On my way to the seat, I was fascinated by dozens of paintings with gold-inlaid frames that covered every inch of the wall. I was first drawn to the portrait of Vishnu, the Preserver Deity in Hinduism. I saw him carrying a conch, a chakra, a lotus flower, and a mace to maintain the world in peace. To my right was a mysterious oil painting; I saw an Indian boy dressed in ragged clothes sitting on a settee. I thought I heard him playing a traditional instrument, and the music spread across the immense grassland in front of him. On the left side of the wall was a mural portraying a youthful, radiant Indian girl. She had her back facing the viewer while turning her head to the front. Her exquisite golden headdress adorned her long, jet-black hair. Her heavy pearl earrings of delicate geometric shapes hung down, brushing her shoulders. She was dressed in a sparkling, festive, embroidered sari, every detail of which had been patiently and carefully made. Her outfit was so shiny and colorful that at times it matched my imagined version of the gown Jesus wears.

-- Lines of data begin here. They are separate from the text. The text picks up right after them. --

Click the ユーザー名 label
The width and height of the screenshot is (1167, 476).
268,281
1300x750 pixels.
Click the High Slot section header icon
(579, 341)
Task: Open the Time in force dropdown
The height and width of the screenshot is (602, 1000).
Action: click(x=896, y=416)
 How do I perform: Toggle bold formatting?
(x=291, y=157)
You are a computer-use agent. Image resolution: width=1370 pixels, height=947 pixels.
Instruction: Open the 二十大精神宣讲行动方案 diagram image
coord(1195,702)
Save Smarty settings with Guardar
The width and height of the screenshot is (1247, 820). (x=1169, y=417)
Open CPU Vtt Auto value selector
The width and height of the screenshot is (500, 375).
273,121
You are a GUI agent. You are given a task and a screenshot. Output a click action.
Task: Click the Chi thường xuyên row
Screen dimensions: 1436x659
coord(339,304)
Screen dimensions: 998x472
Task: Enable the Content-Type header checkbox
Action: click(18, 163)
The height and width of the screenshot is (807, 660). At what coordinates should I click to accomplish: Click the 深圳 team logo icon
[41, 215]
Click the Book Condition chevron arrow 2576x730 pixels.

I was seated. The wooden table in front of me was painted with white lacquer in the middle and with jasmine flowers carved at the edge. I traced the exquisite, protruded patterns with my fingers, and I had an illusion: I saw the carpenter sitting under a lamp, carefully refining and polishing every detail. Listening to my neighbor's conversation in an Indian language, I felt intoxicated by a mysterious, foreign culture. A lady with a vermillion mark on her forehead and dressed in a purple silk sari delivered the food to the table. Every delicacy was covered with yellow and orange sauces. Digging out every bit of meat and vegetable under the sauces was like finding treasures under the sand in San Francisco. While tasting the curry chicken, I felt its rich gravy passing from my tongue to my throat, satisfying my mouth. But after finishing the entire bite, my tongue was on fire. The aftertaste of the chicken was so spicy, I was impelled to sneeze. To save my numb tongue, I took a huge bite of the Garlic Naan. Warm and soft, the Naan revived my sense of taste. The purple-silk-sari lady then brought me a glass of mango soda as dessert. After taking a sip, the sweet-sour taste and the sparkling texture of the drink drew me away from my table to picturing myself in front of the Taj Mahal.
When I walked out of Rasoi, I felt I was awakening from a deep dream. I was not only walking away from a restaurant, but from a culture and tradition. Never have I been to a place as intoxicating as Rasoi.